EXIT: Context-Aware Extractive Compression for Enhancing Retrieval-Augmented Generation

TL;DR

EXIT tackles the efficiency–effectiveness bottleneck in retrieval-augmented QA by introducing a context-aware, extractive compression framework that operates at the sentence level. It uses full-document context to perform parallelized Yes/No classification on sentences and reconstructs a coherent, ordered D' with a threshold to balance evidence retention and token reduction, significantly reducing end-to-end latency. Across single-hop and multi-hop QA benchmarks, EXIT outperforms abstractive and extractive baselines as well as uncompressed retrieval, achieving notable QA gains while cutting tokens by roughly 30% and reducing latency to around 0.8–3.5 seconds depending on the reader size.
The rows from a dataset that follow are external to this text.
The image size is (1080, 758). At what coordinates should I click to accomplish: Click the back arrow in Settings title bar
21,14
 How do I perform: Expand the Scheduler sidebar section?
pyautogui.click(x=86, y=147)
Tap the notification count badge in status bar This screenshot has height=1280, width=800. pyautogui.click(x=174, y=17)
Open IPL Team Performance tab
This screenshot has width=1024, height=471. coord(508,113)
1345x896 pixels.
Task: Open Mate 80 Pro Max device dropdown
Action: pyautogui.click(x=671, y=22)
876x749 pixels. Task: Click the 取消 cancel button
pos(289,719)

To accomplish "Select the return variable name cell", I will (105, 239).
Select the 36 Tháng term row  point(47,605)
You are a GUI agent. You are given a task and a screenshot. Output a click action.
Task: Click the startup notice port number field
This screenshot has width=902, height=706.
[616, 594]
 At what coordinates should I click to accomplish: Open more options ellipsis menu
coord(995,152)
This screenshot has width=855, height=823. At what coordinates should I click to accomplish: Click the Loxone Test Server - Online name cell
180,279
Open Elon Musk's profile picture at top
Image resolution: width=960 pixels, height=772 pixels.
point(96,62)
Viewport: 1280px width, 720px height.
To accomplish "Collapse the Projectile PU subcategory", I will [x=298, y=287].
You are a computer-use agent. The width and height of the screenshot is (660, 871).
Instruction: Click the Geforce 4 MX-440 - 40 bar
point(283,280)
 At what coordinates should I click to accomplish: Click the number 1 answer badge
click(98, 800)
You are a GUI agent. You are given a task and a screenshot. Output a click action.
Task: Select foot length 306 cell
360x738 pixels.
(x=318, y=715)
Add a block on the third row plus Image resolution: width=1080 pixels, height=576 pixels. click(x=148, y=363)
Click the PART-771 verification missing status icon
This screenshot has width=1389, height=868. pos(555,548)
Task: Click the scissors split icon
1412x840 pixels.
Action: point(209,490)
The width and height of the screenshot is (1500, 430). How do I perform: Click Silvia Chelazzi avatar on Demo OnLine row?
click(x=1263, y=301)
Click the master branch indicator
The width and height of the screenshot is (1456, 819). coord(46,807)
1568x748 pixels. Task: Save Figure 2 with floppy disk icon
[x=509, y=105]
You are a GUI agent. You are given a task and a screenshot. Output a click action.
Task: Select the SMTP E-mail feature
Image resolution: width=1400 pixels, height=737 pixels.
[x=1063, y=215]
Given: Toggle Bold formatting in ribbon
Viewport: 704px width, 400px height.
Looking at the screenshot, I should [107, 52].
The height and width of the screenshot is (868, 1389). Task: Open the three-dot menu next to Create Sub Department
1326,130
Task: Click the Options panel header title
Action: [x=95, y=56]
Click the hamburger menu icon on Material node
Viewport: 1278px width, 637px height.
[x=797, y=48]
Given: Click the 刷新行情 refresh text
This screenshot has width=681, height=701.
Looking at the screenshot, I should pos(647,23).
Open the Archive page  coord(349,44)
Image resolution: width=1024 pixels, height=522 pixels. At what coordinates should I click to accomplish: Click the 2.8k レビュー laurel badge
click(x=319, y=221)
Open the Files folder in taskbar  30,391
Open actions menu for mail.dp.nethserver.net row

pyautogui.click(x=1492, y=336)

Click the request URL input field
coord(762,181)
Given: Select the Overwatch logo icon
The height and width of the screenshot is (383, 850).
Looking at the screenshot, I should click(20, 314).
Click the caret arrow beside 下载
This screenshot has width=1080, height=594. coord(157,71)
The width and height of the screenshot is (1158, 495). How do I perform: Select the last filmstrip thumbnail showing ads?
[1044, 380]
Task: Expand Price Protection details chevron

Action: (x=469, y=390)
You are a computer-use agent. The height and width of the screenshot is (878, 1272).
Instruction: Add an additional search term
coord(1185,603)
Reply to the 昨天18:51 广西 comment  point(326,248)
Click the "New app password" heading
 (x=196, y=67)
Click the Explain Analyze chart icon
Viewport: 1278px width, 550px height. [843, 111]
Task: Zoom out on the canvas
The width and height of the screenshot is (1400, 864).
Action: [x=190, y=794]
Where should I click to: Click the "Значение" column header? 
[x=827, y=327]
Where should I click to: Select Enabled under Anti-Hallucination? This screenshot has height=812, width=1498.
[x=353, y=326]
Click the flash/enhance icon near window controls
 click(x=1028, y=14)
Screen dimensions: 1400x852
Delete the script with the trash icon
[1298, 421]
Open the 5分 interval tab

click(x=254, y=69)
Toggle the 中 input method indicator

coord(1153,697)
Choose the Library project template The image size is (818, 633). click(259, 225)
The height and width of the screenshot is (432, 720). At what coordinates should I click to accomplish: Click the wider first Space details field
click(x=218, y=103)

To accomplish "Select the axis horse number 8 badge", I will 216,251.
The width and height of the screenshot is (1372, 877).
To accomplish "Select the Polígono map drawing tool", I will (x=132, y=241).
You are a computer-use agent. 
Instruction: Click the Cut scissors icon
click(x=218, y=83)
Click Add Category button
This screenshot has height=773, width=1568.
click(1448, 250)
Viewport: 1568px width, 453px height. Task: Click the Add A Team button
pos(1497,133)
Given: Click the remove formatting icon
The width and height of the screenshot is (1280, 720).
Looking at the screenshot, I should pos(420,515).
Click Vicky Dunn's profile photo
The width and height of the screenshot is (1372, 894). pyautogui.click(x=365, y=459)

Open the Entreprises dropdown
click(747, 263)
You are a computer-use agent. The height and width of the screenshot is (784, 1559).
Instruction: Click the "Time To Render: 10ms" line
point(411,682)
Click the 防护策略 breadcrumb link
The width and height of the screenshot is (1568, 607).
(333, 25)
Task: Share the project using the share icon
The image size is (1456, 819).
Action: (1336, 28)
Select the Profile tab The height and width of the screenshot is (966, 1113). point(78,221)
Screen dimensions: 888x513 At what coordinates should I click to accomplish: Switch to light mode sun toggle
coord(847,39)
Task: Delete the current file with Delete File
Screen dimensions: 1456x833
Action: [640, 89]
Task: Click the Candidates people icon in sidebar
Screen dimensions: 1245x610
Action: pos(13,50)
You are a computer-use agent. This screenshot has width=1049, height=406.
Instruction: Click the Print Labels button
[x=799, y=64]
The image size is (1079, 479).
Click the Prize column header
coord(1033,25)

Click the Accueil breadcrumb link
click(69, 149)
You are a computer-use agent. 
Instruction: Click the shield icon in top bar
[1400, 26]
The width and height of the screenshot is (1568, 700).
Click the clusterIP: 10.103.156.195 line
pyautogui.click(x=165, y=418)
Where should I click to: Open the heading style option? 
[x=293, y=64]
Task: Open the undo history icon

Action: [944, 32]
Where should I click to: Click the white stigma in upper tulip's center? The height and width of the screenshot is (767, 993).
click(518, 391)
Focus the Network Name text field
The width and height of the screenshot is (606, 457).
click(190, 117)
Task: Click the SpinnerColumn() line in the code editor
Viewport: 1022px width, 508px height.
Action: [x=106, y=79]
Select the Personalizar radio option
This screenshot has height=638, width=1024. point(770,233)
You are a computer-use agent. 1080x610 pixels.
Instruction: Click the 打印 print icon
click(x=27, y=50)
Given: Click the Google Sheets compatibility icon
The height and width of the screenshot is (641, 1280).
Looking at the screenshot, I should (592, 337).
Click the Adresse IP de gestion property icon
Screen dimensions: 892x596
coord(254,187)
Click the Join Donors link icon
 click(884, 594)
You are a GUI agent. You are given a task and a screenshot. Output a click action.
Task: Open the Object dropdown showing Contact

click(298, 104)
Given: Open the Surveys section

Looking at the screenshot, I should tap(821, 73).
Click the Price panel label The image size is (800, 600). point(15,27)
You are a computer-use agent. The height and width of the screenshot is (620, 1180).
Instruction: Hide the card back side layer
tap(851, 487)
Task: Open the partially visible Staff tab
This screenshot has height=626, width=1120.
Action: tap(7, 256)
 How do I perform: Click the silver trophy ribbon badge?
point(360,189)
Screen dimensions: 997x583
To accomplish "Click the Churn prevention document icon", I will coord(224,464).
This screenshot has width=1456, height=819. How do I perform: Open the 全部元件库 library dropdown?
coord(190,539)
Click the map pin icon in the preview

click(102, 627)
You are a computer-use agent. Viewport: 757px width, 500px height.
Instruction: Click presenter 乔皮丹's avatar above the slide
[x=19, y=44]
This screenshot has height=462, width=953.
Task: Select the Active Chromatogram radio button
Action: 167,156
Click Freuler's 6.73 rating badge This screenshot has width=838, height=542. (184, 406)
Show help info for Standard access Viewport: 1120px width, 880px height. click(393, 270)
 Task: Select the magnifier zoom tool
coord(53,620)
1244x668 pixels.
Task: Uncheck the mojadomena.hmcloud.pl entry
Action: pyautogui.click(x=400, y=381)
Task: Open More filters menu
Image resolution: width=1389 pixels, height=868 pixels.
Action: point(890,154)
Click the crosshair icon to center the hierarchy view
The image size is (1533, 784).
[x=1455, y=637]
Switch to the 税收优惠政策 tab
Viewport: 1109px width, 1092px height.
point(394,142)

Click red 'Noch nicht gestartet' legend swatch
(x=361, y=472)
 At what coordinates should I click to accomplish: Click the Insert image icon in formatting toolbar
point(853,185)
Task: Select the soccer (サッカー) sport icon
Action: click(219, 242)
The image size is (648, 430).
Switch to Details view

The approach is plug-and-play, model- and retriever-agnostic, and demonstrates robust generalization, including to domain-specific datasets and zero-shot supervision signals, highlighting its practical impact for scalable, high-quality RAG systems.

Abstract

We introduce EXIT, an extractive context compression framework that enhances both the effectiveness and efficiency of retrieval-augmented generation (RAG) in question answering (QA). Current RAG systems often struggle when retrieval models fail to rank the most relevant documents, leading to the inclusion of more context at the expense of latency and accuracy. While abstractive compression methods can drastically reduce token counts, their token-by-token generation process significantly increases end-to-end latency. Conversely, existing extractive methods reduce latency but rely on independent, non-adaptive sentence selection, failing to fully utilize contextual information. EXIT addresses these limitations by classifying sentences from retrieved documents - while preserving their contextual dependencies - enabling parallelizable, context-aware extraction that adapts to query complexity and retrieval quality. Our evaluations on both single-hop and multi-hop QA tasks show that EXIT consistently surpasses existing compression methods and even uncompressed baselines in QA accuracy, while also delivering substantial reductions in inference time and token count. By improving both effectiveness and efficiency, EXIT provides a promising direction for developing scalable, high-quality QA solutions in RAG pipelines. Our code is available at https://github.com/ThisIsHwang/EXIT

Paper Structure

This paper contains 45 sections, 5 equations, 10 figures, 23 tables.

Figures (10)

  • Figure 1: Average QA accuracy (EM) and efficiency (Total Latency) across various compression methods using Contriever-MSMARCO as the retriever and Llama-3.1-8b-Instruct as the reader. Experiments were conducted on a single A100-80GB GPU, and latency (in seconds) was averaged over all samples from these datasets.
  • Figure 2: Overview of our framework. First, the retrieved document is split into sentences. Next, each sentence is classified as either "Yes" or "No" using the Compressor. Finally, sentences with scores above the threshold are recombined in their original order to complete the compression.
  • Figure 3: Performance analysis on HQA across different Top-$k$ values (1, 5, 10, 20, 30), comparing accuracy, token retention, and inference latency between baselines and our method. All experiments were conducted on a single A100-80GB GPU.
  • Figure 4: Comparison of compression and reading latency across baselines and our method in QA setting. Experiments were conducted on a single A100 GPU.
  • Figure 5: Ablation on HQA comparing EM scores and latency for different model configurations within EXIT (red dot). CompAct and Original Docs are included as indicators. Experiments on a single A100-80GB GPU.